[Stored records]
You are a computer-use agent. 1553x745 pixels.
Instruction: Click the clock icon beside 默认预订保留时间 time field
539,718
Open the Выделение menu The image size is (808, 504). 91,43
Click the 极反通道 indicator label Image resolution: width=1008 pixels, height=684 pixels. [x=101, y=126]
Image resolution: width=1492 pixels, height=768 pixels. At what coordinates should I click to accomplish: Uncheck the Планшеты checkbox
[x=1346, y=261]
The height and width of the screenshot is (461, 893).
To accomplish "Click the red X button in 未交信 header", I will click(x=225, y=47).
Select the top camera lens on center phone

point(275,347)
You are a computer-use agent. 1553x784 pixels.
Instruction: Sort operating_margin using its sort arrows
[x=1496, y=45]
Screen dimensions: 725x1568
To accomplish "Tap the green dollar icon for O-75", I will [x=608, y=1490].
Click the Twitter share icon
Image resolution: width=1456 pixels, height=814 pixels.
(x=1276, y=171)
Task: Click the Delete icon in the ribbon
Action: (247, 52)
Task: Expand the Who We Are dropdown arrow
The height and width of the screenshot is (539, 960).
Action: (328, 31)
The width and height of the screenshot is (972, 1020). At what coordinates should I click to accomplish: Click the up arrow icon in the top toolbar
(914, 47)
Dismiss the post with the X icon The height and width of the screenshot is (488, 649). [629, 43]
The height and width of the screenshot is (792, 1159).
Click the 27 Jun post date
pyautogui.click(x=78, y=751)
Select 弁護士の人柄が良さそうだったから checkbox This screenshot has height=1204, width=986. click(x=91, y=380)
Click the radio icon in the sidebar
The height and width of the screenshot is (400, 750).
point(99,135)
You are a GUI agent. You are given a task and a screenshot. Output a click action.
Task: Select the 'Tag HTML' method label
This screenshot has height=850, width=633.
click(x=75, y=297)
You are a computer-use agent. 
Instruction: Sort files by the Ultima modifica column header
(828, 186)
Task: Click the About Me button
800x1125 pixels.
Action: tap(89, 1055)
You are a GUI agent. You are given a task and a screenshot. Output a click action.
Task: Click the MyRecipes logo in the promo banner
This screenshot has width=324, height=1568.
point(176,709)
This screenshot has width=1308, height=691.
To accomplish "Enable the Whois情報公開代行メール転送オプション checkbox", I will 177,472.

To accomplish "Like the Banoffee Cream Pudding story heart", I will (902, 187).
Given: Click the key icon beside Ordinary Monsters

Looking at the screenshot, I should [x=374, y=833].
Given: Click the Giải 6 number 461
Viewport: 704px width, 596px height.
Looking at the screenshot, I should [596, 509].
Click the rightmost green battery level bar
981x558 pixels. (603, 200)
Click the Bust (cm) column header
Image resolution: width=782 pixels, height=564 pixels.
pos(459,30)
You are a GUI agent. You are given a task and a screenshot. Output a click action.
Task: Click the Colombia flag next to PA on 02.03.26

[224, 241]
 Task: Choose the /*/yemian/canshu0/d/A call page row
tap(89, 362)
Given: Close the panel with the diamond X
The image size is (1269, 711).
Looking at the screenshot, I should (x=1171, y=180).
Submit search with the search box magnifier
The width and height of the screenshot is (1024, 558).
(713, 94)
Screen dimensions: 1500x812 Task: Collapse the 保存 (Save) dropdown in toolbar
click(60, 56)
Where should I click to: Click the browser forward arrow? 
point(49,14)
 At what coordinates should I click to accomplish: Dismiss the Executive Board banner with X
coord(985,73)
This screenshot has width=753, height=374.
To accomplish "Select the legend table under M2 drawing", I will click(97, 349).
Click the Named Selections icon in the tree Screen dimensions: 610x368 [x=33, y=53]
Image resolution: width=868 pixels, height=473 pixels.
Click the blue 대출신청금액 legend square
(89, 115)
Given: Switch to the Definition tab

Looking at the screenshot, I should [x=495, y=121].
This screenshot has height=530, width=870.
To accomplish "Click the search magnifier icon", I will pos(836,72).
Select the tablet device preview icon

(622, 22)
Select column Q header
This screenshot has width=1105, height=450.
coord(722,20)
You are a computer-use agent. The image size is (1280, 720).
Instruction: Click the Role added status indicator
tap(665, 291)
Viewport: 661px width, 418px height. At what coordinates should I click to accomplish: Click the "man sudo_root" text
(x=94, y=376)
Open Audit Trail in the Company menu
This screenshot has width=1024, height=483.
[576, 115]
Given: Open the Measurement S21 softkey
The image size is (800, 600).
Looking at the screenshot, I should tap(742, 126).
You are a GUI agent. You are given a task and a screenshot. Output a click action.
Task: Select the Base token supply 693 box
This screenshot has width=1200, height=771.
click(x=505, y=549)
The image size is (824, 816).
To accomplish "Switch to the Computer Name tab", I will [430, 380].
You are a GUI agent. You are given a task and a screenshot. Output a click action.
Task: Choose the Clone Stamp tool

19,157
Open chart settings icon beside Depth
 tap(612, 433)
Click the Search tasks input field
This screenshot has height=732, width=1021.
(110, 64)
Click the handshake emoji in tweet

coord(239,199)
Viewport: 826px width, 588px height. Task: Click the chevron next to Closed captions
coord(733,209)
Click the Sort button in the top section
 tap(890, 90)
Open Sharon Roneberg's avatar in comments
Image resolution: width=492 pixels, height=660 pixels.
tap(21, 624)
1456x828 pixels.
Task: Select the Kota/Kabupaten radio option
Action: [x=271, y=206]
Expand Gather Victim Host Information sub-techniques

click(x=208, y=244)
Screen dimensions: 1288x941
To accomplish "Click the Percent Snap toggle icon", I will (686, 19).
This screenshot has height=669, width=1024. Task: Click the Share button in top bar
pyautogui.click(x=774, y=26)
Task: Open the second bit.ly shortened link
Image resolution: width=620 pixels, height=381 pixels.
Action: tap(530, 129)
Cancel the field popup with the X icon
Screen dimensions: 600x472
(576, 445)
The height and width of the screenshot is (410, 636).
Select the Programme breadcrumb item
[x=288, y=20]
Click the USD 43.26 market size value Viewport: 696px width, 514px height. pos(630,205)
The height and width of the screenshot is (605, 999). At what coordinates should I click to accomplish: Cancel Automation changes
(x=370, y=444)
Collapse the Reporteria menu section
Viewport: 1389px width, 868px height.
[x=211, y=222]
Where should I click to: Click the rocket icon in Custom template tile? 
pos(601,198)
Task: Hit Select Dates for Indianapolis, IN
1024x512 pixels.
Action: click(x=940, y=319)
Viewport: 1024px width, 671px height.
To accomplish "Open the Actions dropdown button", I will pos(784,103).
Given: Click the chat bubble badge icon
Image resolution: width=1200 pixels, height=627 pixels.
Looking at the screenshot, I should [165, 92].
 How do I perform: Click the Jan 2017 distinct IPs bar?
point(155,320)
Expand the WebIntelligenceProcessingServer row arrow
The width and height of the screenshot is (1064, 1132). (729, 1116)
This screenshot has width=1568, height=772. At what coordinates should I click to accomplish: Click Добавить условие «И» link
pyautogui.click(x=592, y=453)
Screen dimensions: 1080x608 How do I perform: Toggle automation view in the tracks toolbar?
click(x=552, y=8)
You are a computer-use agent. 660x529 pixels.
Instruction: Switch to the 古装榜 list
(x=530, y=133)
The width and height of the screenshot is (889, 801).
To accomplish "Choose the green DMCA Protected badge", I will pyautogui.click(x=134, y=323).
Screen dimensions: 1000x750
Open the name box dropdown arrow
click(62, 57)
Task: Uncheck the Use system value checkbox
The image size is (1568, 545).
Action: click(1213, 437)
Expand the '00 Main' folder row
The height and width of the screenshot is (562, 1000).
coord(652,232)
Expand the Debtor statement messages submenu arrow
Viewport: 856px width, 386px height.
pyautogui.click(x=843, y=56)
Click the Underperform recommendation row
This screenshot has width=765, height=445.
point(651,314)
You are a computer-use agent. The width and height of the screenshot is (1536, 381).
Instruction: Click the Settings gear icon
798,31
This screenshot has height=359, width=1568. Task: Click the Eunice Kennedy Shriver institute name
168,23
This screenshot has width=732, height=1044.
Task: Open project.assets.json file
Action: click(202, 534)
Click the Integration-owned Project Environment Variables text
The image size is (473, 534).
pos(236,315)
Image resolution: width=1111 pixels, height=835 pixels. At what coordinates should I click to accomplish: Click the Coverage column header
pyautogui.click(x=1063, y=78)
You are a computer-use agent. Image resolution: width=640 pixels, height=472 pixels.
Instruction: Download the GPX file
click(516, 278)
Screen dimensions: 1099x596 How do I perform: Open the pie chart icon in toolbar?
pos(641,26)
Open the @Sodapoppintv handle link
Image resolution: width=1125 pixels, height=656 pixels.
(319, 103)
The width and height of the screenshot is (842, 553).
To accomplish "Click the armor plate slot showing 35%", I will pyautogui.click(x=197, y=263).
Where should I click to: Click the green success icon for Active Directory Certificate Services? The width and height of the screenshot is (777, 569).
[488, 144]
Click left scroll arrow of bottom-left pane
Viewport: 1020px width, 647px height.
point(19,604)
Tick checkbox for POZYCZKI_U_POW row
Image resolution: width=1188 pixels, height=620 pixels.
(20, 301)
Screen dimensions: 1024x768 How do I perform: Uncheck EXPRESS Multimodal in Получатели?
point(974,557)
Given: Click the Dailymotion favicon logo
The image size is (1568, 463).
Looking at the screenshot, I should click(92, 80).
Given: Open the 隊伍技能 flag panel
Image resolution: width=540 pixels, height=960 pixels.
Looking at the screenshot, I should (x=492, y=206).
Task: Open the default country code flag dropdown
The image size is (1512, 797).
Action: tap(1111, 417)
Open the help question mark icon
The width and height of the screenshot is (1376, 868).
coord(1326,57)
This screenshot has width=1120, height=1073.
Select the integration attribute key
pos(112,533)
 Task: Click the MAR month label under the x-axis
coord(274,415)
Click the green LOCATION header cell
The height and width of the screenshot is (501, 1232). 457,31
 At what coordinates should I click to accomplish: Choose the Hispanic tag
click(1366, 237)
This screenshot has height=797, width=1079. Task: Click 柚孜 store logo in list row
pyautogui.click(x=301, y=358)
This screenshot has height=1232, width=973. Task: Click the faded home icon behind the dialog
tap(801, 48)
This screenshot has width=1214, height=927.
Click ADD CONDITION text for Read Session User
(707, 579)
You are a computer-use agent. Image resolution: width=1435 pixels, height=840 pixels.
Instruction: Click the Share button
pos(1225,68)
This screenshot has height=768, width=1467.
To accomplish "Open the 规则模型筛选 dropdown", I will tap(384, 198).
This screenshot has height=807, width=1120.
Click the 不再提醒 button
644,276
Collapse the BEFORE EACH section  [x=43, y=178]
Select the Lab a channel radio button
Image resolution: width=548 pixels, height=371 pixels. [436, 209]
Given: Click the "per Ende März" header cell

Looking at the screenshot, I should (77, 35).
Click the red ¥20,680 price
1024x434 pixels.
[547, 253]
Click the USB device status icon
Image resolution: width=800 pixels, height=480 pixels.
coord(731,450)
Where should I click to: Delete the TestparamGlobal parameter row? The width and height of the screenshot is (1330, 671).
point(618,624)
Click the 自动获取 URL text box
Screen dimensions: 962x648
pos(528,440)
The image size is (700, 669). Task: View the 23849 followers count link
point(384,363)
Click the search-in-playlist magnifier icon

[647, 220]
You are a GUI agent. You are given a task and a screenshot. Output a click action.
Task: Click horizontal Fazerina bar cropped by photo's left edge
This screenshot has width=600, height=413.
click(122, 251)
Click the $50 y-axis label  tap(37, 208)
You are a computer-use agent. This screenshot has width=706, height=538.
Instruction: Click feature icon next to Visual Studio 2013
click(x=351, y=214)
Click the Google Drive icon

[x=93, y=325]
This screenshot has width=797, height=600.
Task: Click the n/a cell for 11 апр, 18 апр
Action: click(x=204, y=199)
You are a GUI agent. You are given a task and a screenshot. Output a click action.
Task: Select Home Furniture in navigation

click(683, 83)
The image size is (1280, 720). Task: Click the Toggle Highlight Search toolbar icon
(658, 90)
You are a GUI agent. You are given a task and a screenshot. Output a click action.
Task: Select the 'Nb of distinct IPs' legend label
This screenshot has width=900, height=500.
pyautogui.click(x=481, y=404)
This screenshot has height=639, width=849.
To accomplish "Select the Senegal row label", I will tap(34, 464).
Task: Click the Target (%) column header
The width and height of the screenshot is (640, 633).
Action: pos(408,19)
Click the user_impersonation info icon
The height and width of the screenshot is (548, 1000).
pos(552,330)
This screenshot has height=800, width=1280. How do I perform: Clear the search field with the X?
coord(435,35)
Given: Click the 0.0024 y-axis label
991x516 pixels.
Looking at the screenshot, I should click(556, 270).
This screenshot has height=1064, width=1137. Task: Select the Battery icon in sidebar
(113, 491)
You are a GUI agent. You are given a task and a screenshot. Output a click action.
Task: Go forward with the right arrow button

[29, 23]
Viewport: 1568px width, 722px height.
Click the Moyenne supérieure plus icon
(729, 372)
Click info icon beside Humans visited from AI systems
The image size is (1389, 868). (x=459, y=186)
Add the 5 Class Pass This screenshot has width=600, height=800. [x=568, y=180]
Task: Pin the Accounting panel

[TASK TO CARRY OUT]: The answer is the run of lines above from the line containing "Instruction: Click the clock" through the line containing "The height and width of the screenshot is (461, 893).", copied exactly and alone.

[TASK OUTPUT]:
Instruction: Click the clock icon beside 默认预订保留时间 time field
539,718
Open the Выделение menu The image size is (808, 504). 91,43
Click the 极反通道 indicator label Image resolution: width=1008 pixels, height=684 pixels. [x=101, y=126]
Image resolution: width=1492 pixels, height=768 pixels. At what coordinates should I click to accomplish: Uncheck the Планшеты checkbox
[x=1346, y=261]
The height and width of the screenshot is (461, 893).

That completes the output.